I sit opposite her and take a sip. It's sweet. Damn. She even brought her own sweetened tea for me to drink, and now I'm crying in it.

“Too sweet?” she asks, which is what she always used to ask, and now she's here asking it again and I'm crying and I can't explain why, and suddenly I'm standing and she's holding me and I'm saying, “I'm sorry,
Mama, I'm so sorry,” and she's just humming something beautiful the whole time in my ear.

She gently pushes me away. “Are you going to tell me about it now?”

And then I tell it all, talking about Karl, my African god, gone away; about Juan Carlos, my romantic stallion, gone away; about Roger, my earth brother, gone away—and she doesn't interrupt me even once.

“That's … that's about it, Mama.”

She gets us some more iced tea. “I just knew something was wrong, and now I know what.” She sits and takes a sip. “Too sweet.”

“Just right,” I say.

She takes another sip. “Do you miss them?”

I nod.

“All
of them?”

“Yes.”

“Well, you can't have them all, Erlana,” Mama says.

“But I did. I did have them all.”

She stares me down. “After all you just told me, you have to know that you can't have them all.” She looks side to side, raising and lowering her chin. Then she looks under the table. “Because they ain't here no mo'.”

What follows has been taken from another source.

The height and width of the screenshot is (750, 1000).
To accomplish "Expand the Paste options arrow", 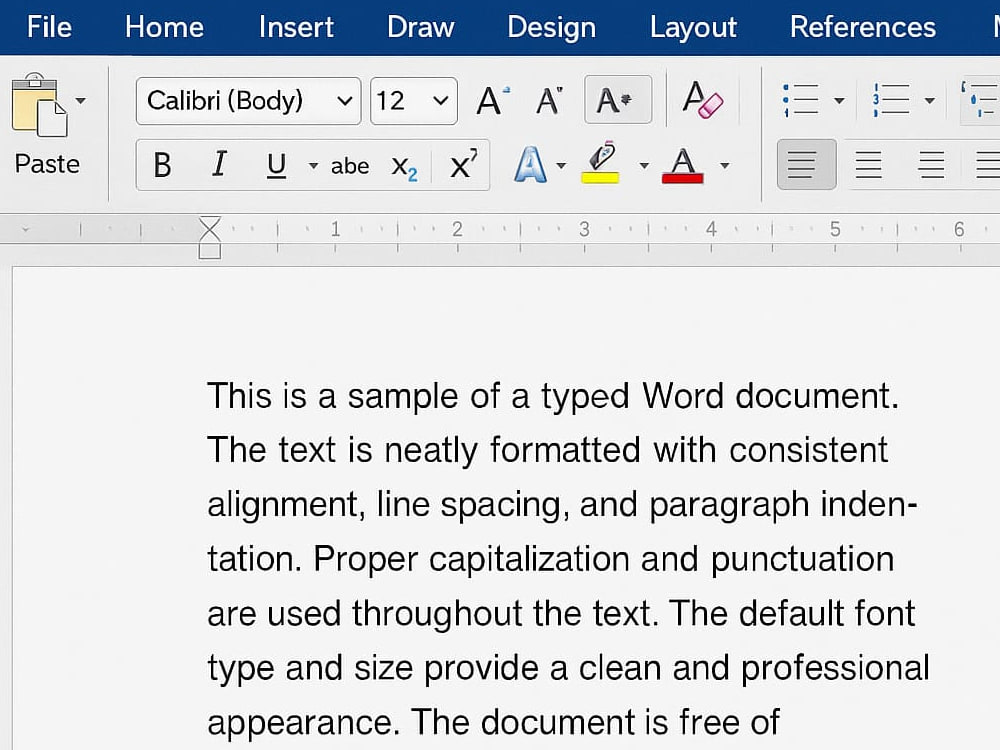I will coord(80,101).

And now she's talking all country? Cussing and country. This place seems to get to everyone.

“I know, I know,” I say. “I
used
to have them. I have to keep telling myself that.”

She sighs. “Oh, you never know. You might still have them, and they're just being stubborn.”

“It's been almost two months, Mama. They're not coming back.”

“Is that what you think?”

“Yes.”

“Hmm. And you thought this little foursome would last, too.” She smiles. “I wouldn't put too much stock in any thoughts you have, Erlana.”

“Thanks a lot.”

“You're welcome.” She stares into my eyes. “Which one of them still makes your heart hurt?”

A question out of left field. “They all do.”

She shakes her head. “I don't think so. One of them makes your heart hurt the most. Who is it, Erlana?”

All of them make my heart hurt, but if I'm truly honest about it … “Roger.”

“Because he proposed to you?”

“No. Because we used to talk, really talk.”

Mama nods. “And which one excited you the most?”

That's easy. “Karl.”

“He's good?”

“What do you know about ‘good,' Mama?”

She opens her eyes wide. “Your daddy was
good
.”

I giggle. “Karl was good, then.”

She nods. “Just one more question. Which one romanced you the most?”

“Juan Carlos.”

“Hmm,” she says, a twinkle in her eye. “I'm beginning to understand it all now. Are you?”

Understand what? “No.”

“Put them all together, Erlana, and you'll have your daddy.”

Gross!

I mean, what?

I've been dating my daddy?

“Your daddy was all of that.”

I see Roger, Karl, and Juan Carlos in my head.

Jeans. Boots. Long-sleeved shirts for the most part. Working men. Damn, she's kind of right, but …

“Mama, I'm not trying to date my daddy.”